One of the realizations I made during my springtime quietude was that it is time for me to become a midwife. On some level I have known this for a long time, but I didn't want to know it. I thought it was the forgotten dream of an ardent eighteen-year-old, no longer applicable to my life. It was at that age that I first learned about some of the common interventions used in childbirth. I was appalled, and outraged that birth seemed to have become something that happens to women, rather than something that they themselves do. I wrote a paper for school entitled, "The Dangers of the Medicalization of Childbirth" (this was in 1995) and learned about the midwifery model of care, which views pregnancy and childbirth and normal and healthy. Then I realized that I didn't actually know any midwives, it was illegal in many states at the time, and I had no idea how one became a midwife. I wasn't interested in becoming an activist, I wanted to be a midwife. I shrugged off the fleeting dream of what I might do when I grew up and continued going about the business of being a college student.
And yet...my course of study continued to focus on women, empowerment, the body, health, reproductive issues and rights, sexuality education, and eventually Purna Yoga, specializing in prenatal yoga, and becoming a doula. This move to become a midwife feels like a development of, not a diversion from, my current work.

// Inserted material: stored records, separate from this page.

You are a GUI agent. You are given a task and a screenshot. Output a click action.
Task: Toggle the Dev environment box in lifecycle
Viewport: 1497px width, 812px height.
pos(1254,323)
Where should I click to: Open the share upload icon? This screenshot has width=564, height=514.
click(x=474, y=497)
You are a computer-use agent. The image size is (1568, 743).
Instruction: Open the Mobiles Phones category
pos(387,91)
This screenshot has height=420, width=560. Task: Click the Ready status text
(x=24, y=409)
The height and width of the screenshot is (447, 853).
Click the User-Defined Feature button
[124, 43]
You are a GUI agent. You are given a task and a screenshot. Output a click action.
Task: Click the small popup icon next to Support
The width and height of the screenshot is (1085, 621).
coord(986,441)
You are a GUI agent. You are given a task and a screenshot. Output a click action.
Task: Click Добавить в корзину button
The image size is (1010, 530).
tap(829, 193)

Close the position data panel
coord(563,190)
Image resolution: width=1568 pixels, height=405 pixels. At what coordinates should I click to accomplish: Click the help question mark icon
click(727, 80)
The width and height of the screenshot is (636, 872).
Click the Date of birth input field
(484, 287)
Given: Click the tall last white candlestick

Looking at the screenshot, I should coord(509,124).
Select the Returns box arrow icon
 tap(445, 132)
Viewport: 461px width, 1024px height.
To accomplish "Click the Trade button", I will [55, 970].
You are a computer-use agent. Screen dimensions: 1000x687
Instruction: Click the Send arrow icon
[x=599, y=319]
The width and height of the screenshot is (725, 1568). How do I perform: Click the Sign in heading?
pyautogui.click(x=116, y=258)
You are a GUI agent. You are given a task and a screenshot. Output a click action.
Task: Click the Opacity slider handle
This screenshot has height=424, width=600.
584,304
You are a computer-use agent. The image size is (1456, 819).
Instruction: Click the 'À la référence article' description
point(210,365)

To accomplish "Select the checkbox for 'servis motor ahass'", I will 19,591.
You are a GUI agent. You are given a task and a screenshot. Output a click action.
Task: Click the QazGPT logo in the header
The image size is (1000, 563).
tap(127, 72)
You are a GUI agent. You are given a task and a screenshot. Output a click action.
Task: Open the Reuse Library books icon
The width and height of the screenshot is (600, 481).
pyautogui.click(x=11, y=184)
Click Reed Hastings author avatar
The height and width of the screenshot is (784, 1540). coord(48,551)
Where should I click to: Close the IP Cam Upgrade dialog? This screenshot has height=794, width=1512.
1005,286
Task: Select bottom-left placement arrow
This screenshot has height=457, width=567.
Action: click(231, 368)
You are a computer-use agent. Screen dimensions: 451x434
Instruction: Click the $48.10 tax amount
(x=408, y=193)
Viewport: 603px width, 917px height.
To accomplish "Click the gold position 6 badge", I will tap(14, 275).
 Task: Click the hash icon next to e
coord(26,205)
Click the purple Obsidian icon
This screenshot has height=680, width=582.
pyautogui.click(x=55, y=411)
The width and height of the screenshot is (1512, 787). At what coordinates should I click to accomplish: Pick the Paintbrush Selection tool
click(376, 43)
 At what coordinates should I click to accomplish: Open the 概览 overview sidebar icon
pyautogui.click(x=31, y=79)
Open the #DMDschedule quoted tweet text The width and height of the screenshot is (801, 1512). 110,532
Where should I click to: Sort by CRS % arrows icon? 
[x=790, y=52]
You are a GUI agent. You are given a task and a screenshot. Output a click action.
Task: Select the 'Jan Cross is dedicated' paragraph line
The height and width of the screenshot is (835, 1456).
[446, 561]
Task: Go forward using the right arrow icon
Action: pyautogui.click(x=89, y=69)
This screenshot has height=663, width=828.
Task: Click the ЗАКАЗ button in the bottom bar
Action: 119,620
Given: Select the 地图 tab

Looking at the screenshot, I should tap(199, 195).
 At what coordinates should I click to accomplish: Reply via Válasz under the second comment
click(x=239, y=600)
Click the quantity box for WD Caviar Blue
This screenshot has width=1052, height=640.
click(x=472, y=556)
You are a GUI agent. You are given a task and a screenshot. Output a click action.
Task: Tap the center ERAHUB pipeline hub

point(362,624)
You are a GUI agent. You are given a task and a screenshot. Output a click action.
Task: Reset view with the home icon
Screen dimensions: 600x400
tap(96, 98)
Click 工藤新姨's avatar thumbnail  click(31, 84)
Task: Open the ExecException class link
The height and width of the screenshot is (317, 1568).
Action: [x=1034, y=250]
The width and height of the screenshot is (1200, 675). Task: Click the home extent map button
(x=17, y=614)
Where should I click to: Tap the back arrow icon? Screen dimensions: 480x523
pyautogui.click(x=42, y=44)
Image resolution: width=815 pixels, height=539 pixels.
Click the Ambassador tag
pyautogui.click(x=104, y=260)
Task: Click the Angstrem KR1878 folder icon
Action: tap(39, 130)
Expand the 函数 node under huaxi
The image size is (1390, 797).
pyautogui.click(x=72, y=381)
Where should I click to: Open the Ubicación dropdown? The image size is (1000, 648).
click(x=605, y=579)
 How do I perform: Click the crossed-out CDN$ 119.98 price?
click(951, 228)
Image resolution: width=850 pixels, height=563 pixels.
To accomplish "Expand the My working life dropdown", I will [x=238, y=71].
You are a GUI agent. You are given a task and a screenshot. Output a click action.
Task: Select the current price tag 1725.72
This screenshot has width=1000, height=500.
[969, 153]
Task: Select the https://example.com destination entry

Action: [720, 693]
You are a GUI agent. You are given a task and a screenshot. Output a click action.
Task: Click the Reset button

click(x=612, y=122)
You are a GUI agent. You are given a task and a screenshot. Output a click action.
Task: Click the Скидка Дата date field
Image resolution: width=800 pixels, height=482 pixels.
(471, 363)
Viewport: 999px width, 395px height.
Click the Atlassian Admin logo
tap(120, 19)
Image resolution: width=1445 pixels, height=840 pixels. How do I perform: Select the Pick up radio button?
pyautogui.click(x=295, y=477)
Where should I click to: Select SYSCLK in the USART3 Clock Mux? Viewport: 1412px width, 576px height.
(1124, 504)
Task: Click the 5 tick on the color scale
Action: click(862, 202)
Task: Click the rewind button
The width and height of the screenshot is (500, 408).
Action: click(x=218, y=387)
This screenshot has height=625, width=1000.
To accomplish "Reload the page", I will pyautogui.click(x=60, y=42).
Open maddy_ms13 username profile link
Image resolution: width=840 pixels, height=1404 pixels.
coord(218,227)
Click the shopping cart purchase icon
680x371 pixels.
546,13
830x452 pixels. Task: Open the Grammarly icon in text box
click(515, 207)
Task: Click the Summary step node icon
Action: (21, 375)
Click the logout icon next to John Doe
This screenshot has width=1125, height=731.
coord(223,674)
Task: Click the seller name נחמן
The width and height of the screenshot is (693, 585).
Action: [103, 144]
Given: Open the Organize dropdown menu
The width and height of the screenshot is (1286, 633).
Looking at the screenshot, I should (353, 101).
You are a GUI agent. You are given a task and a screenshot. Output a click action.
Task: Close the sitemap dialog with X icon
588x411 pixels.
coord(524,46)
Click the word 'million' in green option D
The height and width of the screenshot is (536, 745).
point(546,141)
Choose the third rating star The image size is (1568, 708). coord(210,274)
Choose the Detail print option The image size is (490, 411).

This morning on our local NPR station the topic of the 9am show is Natural Childbirth. The ad stated that less than 1% of couples choose a non-medicated, little to no-intervention birth (they didn't state whether that was local, state-, or nation-wide). That means that less than 1% of childbearing women have faith that they can do this thing that our bodies are, with few medical exceptions, perfectly capable of doing with zero "help". What has happened to our sense of strength, our power, our confidence? What keeps the other 99% of women from choosing a way of giving birth that maintains the sanctity of this journey, the well-being of the infant, and the mother's sense of unmitigated confidence in her abilities**?
I want to become a midwife because I believe in birth, I believe in women, and I believe in babies. My path holds challenges, to be sure, but I am finally, happily, ready to face them. I will be the change I wish to see in the world. I will be part of the movement to ensure that families have choices when it comes to where, how, and with whom they welcome new little people to the world. I will be an activist, if that's what it takes.
You can follow more about this particular journey at my sister-blog: Prenatal Yogini
** Disclaimer: I am thankful that we have so many choices when it comes to prenatal care and labor/delivery options. My bias is clearly toward "natural" childbirth, but please do not take that as an indictment against those who choose other methods of labor/delivery. I am not judging those women. I may, however, judge the practices that have become so commonplace - often in spite of clear scientific evidence that they are not safe or effective.